Cet article est une traduction en Francais proposée par Danièle Brabant, pour decouvrir l'article original en anglais de Michael Weare nous vous invitons à cliquer sur le lien suivant
La plupart des montres de plongée de luxe sont davantage conçues pour des plongeurs d’eau douce dont le récit des exploits se limite au distributeur d’eau plutôt que pour un corps significativement immergé en eau profonde avec marées. Mais la série Master Compressor Chronograph de Jaeger-LeCoultre a un pedigree entièrement différent.
En 2011 Jaeger-LeCoultre, en partenariat avec l’unité d’élite des nageurs de combat de l’US Navy – United States Navy SEALS – a produit une version, en édition limitée, de sa montre de plongée la Master Compressor Diving. Maintenant les Navy SEALS savent exactement ce qu’ils veulent quand il s’agit de montre de plongée, et la conception globale de la série Master, qui est sobre, avec un design pur a dû tenir compte de beaucoup d’aspects pratiques, et ensuite ils ont fait subir à la MASTER Compressor une semaine d’enfer et lui ont apporté quelques changements.
L’excellente série Master Compressor de Jaeger-LeCoultre fut initialement présentée en 2002. Les caractéristiques clé de la montre incluent le boitier rond et la grosse couronne. Si vous voulez vous assurer de la robustesse et d’une performance extrême, quoi de mieux que d’inviter les Navy SEALS à vous dire comment les choses devraient être. C’est un stratagème intelligent, car beaucoup de bien nantis qui se vautrent sur leur canapé aiment regarder des films sur les forces spéciales et sur des domaines de l’extrême, sans avoir pour autant envie de mettre les mains dans le cambouis.

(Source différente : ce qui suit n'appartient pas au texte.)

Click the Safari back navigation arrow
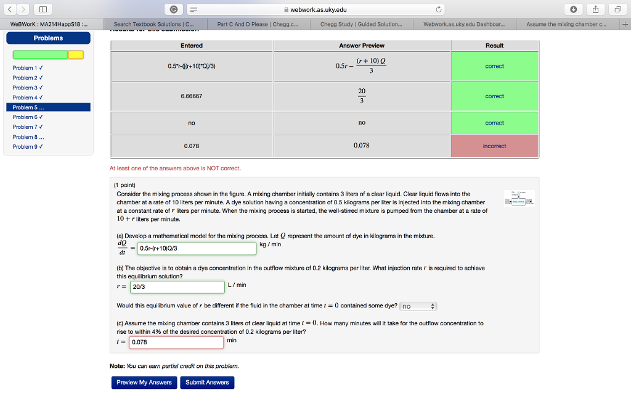 pos(9,9)
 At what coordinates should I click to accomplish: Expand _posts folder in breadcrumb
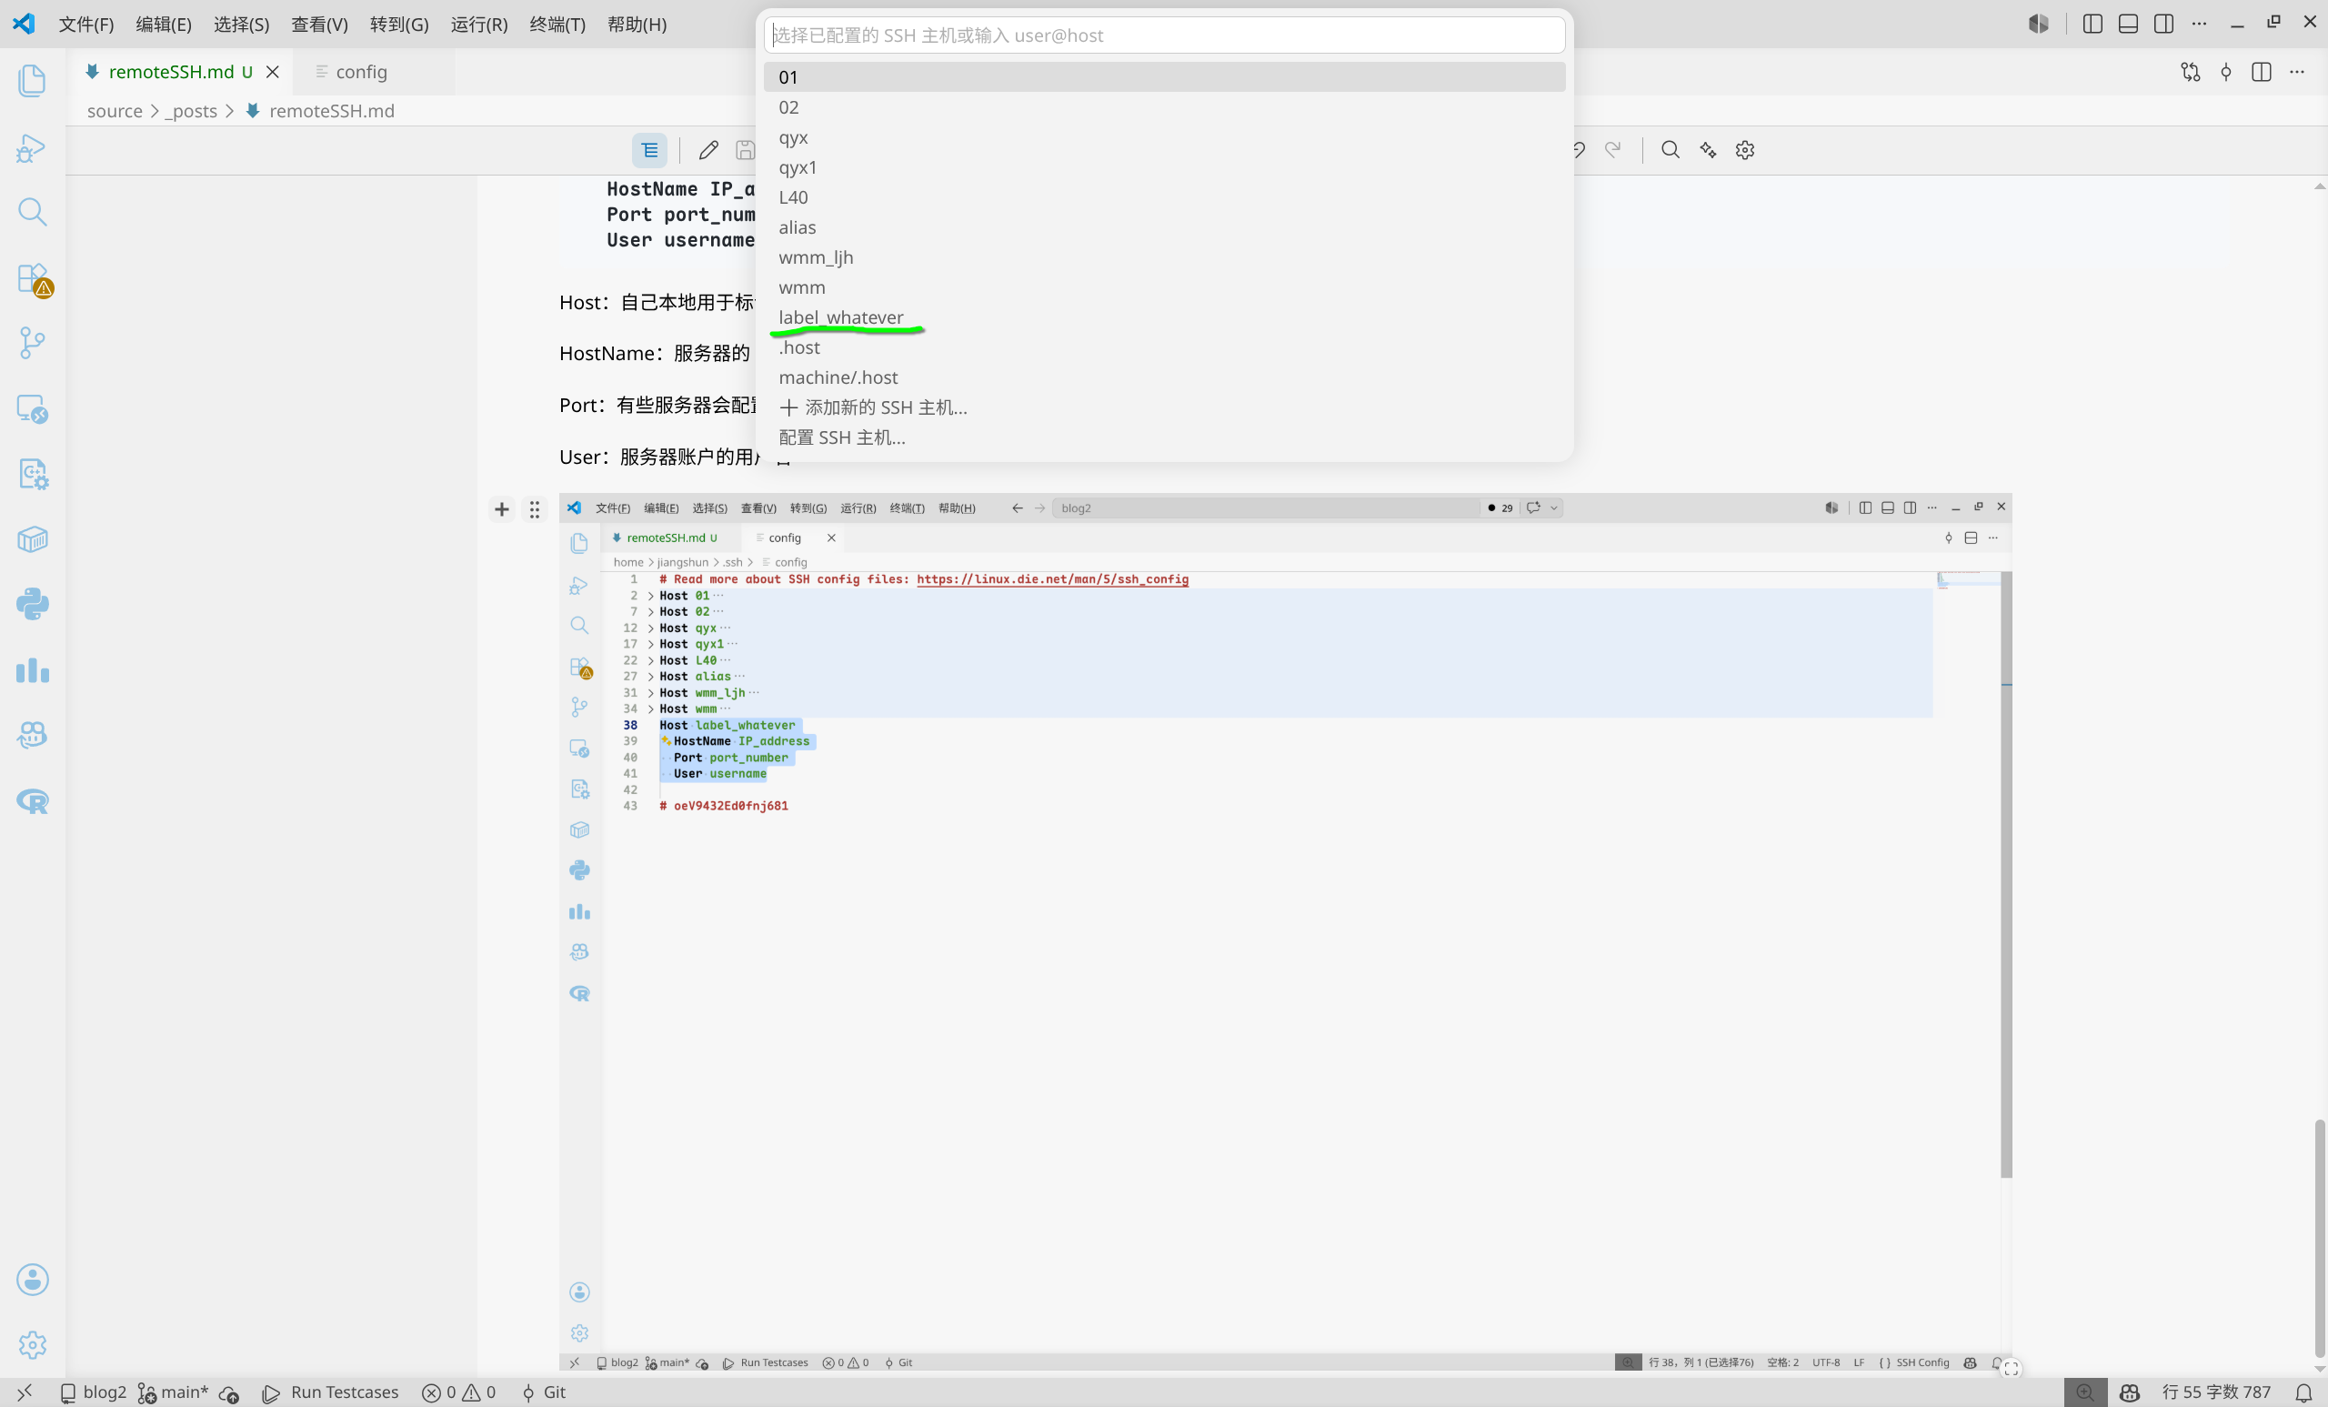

Les Navy SEALs doivent se confronter à l’action sur terre, sur mer et dans les airs et n’importe quelle montre qui accompagne un SEAL doit être capable de s’adapter à toutes ces situations. La version SEALs de cette montre a un fini mat car il a été signalé que la montre avait un look trop civil en brillant, lors des opérations nocturnes et la lunette aussi ne convenait pas à la montre lors de quelques-uns de leurs entrainements agressifs, où ils heurtaient le sol ou bien rencontraient des obstacles sous l’eau. Une édition de 1500 montres Navy SEALs a été fabriquée au siège de JLC, dans le quartier du Sentier, tenant compte de tout l’amour pur et dur que les SEALs leur portaient. Le résultat ce fut une montre plus solide, plus robuste et extrêmement fiable. Succès complet.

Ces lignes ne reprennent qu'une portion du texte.